Supplied records:
■ ■ ■

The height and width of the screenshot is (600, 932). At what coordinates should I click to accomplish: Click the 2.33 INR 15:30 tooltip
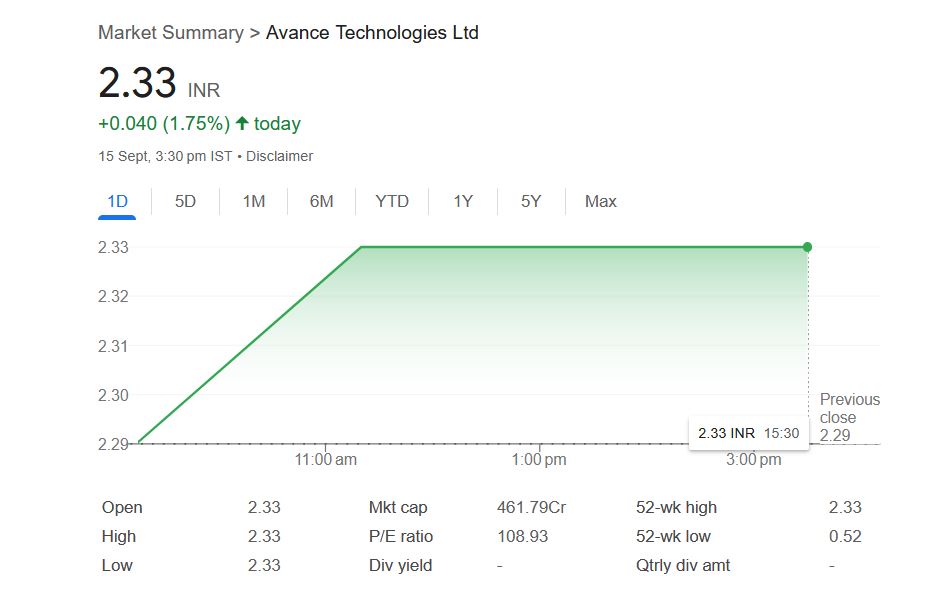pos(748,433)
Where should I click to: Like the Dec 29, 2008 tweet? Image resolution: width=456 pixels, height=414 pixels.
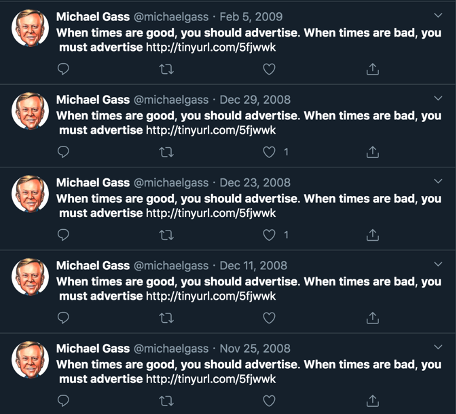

■ ■ ■

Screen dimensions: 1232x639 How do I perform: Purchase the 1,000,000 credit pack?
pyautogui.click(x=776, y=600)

■ ■ ■

Work required: Range to copy from the listing above: the line with "The height and" through the line with "Where should I". Transcribe it exactly and skip the pictures.

Solution to this problem:
The height and width of the screenshot is (600, 932). At what coordinates should I click to accomplish: Click the 2.33 INR 15:30 tooltip
pos(748,433)
Where should I click to: Like the Dec 29, 2008 tweet? Image resolution: width=456 pixels, height=414 pixels.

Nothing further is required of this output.